# Recommend me some good foreign horror and/or thriller movies.



## Havoc (Sep 8, 2009)

I saw Frontiers(Fronti?re(s)), Shiver(Eskalofr?o), and Let The Right One In.


----------



## Chee (Sep 8, 2009)

Pan's Labyrinth?

You've probably already saw it though. Uuuuhhhh....

M (1930s)


----------



## ez (Sep 8, 2009)

Run Lola Run/Lola rennt

must see

'tis a thriller, btw.


----------



## Chee (Sep 8, 2009)

I need to see Run Lola Run, its been in my Netflix queue for years and its slowly making its way up to one.


----------



## Comic Book Guy (Sep 8, 2009)

A Tale of Two Sisters


----------



## ez (Sep 8, 2009)

Chee said:


> I need to see Run Lola Run, its been in my Netflix queue for years and its slowly making its way up to one.

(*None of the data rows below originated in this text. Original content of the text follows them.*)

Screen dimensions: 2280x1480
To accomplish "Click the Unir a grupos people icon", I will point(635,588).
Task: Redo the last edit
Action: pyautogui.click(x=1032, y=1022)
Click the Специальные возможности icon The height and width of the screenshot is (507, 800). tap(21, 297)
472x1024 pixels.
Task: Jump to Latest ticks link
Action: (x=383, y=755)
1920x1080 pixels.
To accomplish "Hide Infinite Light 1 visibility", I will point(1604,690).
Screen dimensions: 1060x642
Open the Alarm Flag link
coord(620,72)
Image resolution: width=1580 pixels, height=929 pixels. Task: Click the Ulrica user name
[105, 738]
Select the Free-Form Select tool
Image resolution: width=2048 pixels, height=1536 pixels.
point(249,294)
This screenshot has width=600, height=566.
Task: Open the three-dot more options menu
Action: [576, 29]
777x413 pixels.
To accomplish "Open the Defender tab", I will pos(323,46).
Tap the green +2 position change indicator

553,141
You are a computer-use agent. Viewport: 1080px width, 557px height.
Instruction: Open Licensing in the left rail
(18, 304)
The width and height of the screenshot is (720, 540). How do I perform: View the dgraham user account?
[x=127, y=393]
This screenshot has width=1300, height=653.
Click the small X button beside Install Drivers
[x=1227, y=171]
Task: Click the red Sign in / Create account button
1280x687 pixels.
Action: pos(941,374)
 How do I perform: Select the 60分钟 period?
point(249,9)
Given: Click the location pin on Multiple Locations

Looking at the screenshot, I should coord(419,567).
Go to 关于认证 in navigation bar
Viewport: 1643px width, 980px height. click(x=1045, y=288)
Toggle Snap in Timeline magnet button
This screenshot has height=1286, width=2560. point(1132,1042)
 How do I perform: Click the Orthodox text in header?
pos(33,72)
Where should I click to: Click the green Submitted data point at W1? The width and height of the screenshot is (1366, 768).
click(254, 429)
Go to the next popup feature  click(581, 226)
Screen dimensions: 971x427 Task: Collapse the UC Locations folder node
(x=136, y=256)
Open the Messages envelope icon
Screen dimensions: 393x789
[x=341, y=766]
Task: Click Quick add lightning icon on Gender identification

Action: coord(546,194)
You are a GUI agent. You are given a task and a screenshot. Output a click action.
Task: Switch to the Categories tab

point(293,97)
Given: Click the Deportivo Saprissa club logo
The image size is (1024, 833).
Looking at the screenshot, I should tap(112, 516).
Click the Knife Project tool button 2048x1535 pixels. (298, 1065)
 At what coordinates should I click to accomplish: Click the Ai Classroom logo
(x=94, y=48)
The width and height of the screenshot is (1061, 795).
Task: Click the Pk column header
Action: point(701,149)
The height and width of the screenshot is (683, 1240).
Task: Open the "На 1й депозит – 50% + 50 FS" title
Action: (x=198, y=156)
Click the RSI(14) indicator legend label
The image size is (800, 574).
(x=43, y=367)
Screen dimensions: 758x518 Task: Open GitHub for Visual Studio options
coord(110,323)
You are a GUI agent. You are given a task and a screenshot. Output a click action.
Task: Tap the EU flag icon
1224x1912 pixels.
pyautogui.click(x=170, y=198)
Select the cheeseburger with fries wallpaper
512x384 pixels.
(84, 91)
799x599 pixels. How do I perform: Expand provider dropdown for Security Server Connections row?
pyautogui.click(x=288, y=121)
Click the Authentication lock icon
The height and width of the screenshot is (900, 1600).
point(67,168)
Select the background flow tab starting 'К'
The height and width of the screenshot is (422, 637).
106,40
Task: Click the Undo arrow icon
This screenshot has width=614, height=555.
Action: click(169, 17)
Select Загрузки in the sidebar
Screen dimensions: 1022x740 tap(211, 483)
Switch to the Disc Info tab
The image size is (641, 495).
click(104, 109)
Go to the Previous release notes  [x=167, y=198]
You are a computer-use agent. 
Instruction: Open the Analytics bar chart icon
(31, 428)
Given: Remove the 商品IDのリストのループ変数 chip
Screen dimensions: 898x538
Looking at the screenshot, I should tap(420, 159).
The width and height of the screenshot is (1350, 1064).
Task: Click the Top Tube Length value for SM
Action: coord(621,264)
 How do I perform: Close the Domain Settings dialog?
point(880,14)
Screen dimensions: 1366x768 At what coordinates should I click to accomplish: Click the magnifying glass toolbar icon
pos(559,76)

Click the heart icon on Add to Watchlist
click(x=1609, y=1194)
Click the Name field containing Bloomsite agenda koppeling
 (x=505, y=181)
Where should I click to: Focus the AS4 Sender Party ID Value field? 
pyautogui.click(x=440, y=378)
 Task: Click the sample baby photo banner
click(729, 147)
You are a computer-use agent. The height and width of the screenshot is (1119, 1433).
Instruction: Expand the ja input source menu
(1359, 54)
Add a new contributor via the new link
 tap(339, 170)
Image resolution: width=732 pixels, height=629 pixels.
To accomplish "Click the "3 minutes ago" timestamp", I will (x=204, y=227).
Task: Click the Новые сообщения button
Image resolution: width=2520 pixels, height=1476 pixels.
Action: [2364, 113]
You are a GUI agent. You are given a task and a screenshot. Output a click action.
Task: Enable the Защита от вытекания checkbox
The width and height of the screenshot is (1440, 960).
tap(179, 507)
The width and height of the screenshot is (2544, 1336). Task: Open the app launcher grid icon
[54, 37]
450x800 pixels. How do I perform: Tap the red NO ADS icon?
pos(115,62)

i actually had a cool teacher in hs, for my french class, that decided to show us this film. i'm so glad she did; it's become one of my favorite movies ever since. 




Comic Book Guy said:


> A Tale of Two Sisters



creepy movie that i need to finish....soon.


----------



## Nightfall (Sep 8, 2009)

Ichi the Killer... but to be fair I've only read the manga and seen a few clips from the movie, disturbing...


----------



## Sine (Sep 8, 2009)

El Orfanato (The Orphanage)


----------



## MartialHorror (Sep 8, 2009)

Devils Backbone, Tale of Two Sisters, Audition and Imprint(Takashi Miike's masters of horror entry. Super disgusting, far more violent than Ichi the Killer)


----------



## Chee (Sep 9, 2009)

I just saw The Lives of Others recently. Pretty good.


----------



## Deleted member 84471 (Sep 9, 2009)

À l'intérieur (Inside) , Martyrs, Perdita Durango (Dance With The Devil).


----------



## Lamb (Sep 9, 2009)

_The Wages of Fear_ not really a thriller or a horror film, but definitely the most suspenseful film I have ever seen.


----------